Figure 4 shows the SGEMM dot product performance with OMP_NUM_THREADS=10 for different matrix sizes. It shows that with a fixed OMP_NUM_THREADS setting, the SGEMM performance across different matrix sizes is relatively stable. The impact of matrix size on performance was similar on both the Intel AVX2 and Intel AVX-512.

 

SGEMM dot product performance for both Intel AVX-512 and Intel AVX2  with OMP_NUM_THREADS=10 for different matrix sizes (M=K=N).
Figure 4: SGEMM dot product performance for both Intel AVX-512 and Intel AVX2 with OMP_NUM_THREADS=10 for different matrix sizes (M=K=N)

 

Experiment 1 and 2 show that OMP_NUM_THREADS and matrix size have a similar impact on performance for both Intel AVX-512 and Intel AVX2. For simplicity, the newer Intel AVX-512 was selected as the basis for subsequent experiments.

 

Experiment 3: Results with different matrix sizes and numbers of threads

Experiment 3 shows how the number set for OMP_NUM_THREADS impacts performance for different matrix sizes (M=K=N). Using the Intel AVX-512 container, OMP_NUM_THREADS was set to values ranging from 1 to 20 and the SGEMM benchmark was run for matrices ranging from 512 to 2048. 

Figure 5 shows the SGEMM dot product performance with Intel AVX-512 for various thread counts and matrix sizes. The chart shows that the benchmark reached maximum performance for most matrix sizes when OMP_NUM_THREADS = 10.

 

SGEMM dot product performance with Intel AVX-512 for various threads and matrix sizes (M=K=N).
Figure 5: SGEMM dot product performance with Intel AVX-512 for various threads and matrix sizes (M=K=N)

 

 

Experiment 4: Comparison of different CPU resource management strategies in Kubernetes

For CPU-bound workloads like SGEMM, the performance is impacted by both the number of SIMD/threads and by the type of infrastructure it is deployed on. 
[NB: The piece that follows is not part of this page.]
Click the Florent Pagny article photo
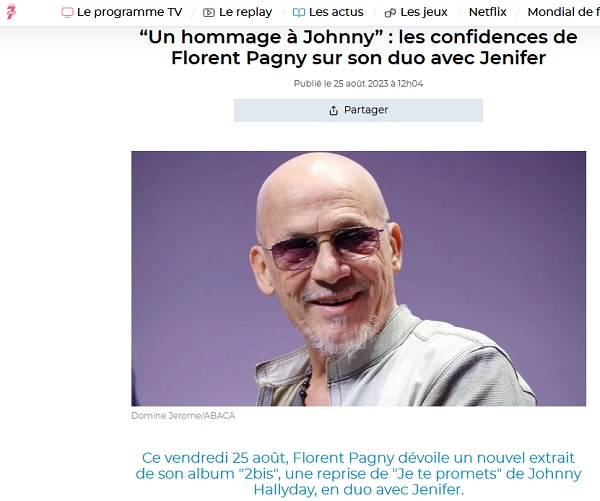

CPUs are referred to as compute resources in Kubernetes. Compute resources are measurable quantities that can be requested, allocated, and consumed. There are multiple  CPU management policies and quality of service policies, including the default policy with Completely Fair Scheduler (CFS) quota, a static policy with BestEffort, Burstable, and Guaranteed QoS. Each of these policies depends on CPU quota, managed by cgroupfs within the Linux kernel CPU subsystem.

In experiment 4, two strategies were tested on a matrix size 1280 (M=K=N) across a range of limits:

Strategy A: Set OMP_NUM_THREADS=10 statically in the Kubernetes service, based on the outcome of experiment 3.

Strategy B: Set OMP_NUM_THREADS equal to the limits of CPU quota specified by the Kubernetes service configuration. The following example shows an excerpt from the Kubernetes service YAML file implementing Strategy B with a value of 5:

   spec:
     containers:
     - name: numpy-mp
       image: clearlinux/numpy-mp
       resources:
         limits:
           cpu: “5”
       env:
       - name: OMP_NUM_THREADS
         value: “5”

 

Figure 6 compares the results of running the SGEMM benchmark with both strategies. The chart shows that Kubernetes limits=10 is the inflection point. It is notable that 10 is the number of physical cores on the CPU of the test system. When the CPU resources requested by the container are less than the number of physical cores of the CPU (left of limits=10 in Figure 6) Strategy B was more performant.  When the CPU resources requested by the container are greater than the number of physical cores of the CPU (right of limits=10 in Figure 6) Strategy A was more performant. Interestingly, neither approach achieved the best performance across all Kubernetes limits settings.


 

SGEMM performance with Intel AVX-512 on Kubernetes for matrix size 1280 (M=K=N) using different CPU resource management strategies
Figure 6: SGEMM performance with Intel AVX-512 on Kubernetes for matrix size 1280 (M=K=N) using different CPU resource management strategies


 

Analysis and Tuning

OpenBLAS calculates OMP_NUM_THREADS according to the Linux sysconf() function in a traditional way. It is not aware of Kubernetes CPU quota configurations. 

Using limits=5 as an example of a CPU limit less than the number of physical cores on the system, the CPU resource available to the NumPy pod is limited by Kubernetes to 5. With limits=5:

  • OpenBLAS sets the number of threads to 10 in Strategy A, as shown in Figure 6. All threads run on a total of 10 cores, but only get half time slices each due to the Kubernetes quota limit. To limit CPU resources of the pod to 5, Kubernetes will throttle the container and artificially restrict the CPU, which introduces additional overhead.
     
  • OpenBLAS sets the thread number to 5 in Strategy B, as shown in Figure 6. These 5 threads run on 5 cores with full-time slices. Kubernetes does not intercept CPU throttling. Consequently, there is no additional overhead.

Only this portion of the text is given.